» What you need to do
Copy the entries below word for word, starting at the line that contains "Given: Open the AI brain assistant bubble" and ending at the line that contains "(x=922, y=183)", with both of those lines included.

[Element lookup records]
>>
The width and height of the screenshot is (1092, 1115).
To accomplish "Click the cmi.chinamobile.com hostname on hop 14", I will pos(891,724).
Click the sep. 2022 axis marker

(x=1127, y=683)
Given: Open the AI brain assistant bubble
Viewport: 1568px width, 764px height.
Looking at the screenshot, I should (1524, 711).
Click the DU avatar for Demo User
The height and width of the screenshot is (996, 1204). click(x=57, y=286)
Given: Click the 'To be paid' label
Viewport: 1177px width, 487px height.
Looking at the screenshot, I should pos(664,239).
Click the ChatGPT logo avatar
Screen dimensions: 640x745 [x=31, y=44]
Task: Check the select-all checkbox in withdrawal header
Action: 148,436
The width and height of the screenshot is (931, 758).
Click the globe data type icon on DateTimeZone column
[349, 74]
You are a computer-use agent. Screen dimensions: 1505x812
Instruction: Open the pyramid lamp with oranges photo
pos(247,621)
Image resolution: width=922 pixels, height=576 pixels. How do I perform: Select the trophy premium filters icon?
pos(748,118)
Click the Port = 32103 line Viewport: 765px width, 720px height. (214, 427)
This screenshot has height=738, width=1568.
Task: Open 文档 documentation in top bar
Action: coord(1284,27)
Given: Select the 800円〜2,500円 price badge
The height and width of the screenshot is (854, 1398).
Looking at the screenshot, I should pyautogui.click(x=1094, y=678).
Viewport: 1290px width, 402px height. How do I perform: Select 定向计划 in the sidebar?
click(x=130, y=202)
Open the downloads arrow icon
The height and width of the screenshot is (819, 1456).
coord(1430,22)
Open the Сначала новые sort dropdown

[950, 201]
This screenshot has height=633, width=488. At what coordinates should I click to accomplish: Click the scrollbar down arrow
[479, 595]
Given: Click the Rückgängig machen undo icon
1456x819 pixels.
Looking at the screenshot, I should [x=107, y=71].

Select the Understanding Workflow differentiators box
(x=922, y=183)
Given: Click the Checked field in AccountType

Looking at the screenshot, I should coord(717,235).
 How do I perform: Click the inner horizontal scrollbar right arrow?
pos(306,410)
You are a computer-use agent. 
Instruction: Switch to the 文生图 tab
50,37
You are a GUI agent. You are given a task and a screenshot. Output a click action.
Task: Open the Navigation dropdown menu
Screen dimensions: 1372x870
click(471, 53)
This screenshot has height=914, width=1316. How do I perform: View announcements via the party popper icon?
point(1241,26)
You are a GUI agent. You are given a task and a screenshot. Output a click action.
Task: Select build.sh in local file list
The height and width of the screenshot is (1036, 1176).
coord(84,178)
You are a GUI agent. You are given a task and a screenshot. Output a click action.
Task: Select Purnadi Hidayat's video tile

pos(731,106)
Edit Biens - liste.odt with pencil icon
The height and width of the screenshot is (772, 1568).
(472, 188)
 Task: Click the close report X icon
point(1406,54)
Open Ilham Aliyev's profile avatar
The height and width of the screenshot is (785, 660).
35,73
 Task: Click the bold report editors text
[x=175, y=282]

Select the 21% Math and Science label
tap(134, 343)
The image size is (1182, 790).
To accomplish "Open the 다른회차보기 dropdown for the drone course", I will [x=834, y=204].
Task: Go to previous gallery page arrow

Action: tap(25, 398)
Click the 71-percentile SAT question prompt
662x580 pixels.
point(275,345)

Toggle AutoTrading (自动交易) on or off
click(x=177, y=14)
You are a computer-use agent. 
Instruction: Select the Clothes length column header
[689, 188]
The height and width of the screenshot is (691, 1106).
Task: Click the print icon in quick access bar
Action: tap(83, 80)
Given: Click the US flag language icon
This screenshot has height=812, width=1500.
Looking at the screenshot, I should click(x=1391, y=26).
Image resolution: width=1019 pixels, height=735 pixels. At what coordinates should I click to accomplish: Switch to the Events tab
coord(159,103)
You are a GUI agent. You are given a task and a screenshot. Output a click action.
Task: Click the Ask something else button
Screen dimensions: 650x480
<<
» The answer
Given: Open the AI brain assistant bubble
Viewport: 1568px width, 764px height.
Looking at the screenshot, I should (1524, 711).
Click the DU avatar for Demo User
The height and width of the screenshot is (996, 1204). click(x=57, y=286)
Given: Click the 'To be paid' label
Viewport: 1177px width, 487px height.
Looking at the screenshot, I should pos(664,239).
Click the ChatGPT logo avatar
Screen dimensions: 640x745 [x=31, y=44]
Task: Check the select-all checkbox in withdrawal header
Action: 148,436
The width and height of the screenshot is (931, 758).
Click the globe data type icon on DateTimeZone column
[349, 74]
You are a computer-use agent. Screen dimensions: 1505x812
Instruction: Open the pyramid lamp with oranges photo
pos(247,621)
Image resolution: width=922 pixels, height=576 pixels. How do I perform: Select the trophy premium filters icon?
pos(748,118)
Click the Port = 32103 line Viewport: 765px width, 720px height. (214, 427)
This screenshot has height=738, width=1568.
Task: Open 文档 documentation in top bar
Action: coord(1284,27)
Given: Select the 800円〜2,500円 price badge
The height and width of the screenshot is (854, 1398).
Looking at the screenshot, I should pyautogui.click(x=1094, y=678).
Viewport: 1290px width, 402px height. How do I perform: Select 定向计划 in the sidebar?
click(x=130, y=202)
Open the downloads arrow icon
The height and width of the screenshot is (819, 1456).
coord(1430,22)
Open the Сначала новые sort dropdown

[950, 201]
This screenshot has height=633, width=488. At what coordinates should I click to accomplish: Click the scrollbar down arrow
[479, 595]
Given: Click the Rückgängig machen undo icon
1456x819 pixels.
Looking at the screenshot, I should [x=107, y=71].

Select the Understanding Workflow differentiators box
(x=922, y=183)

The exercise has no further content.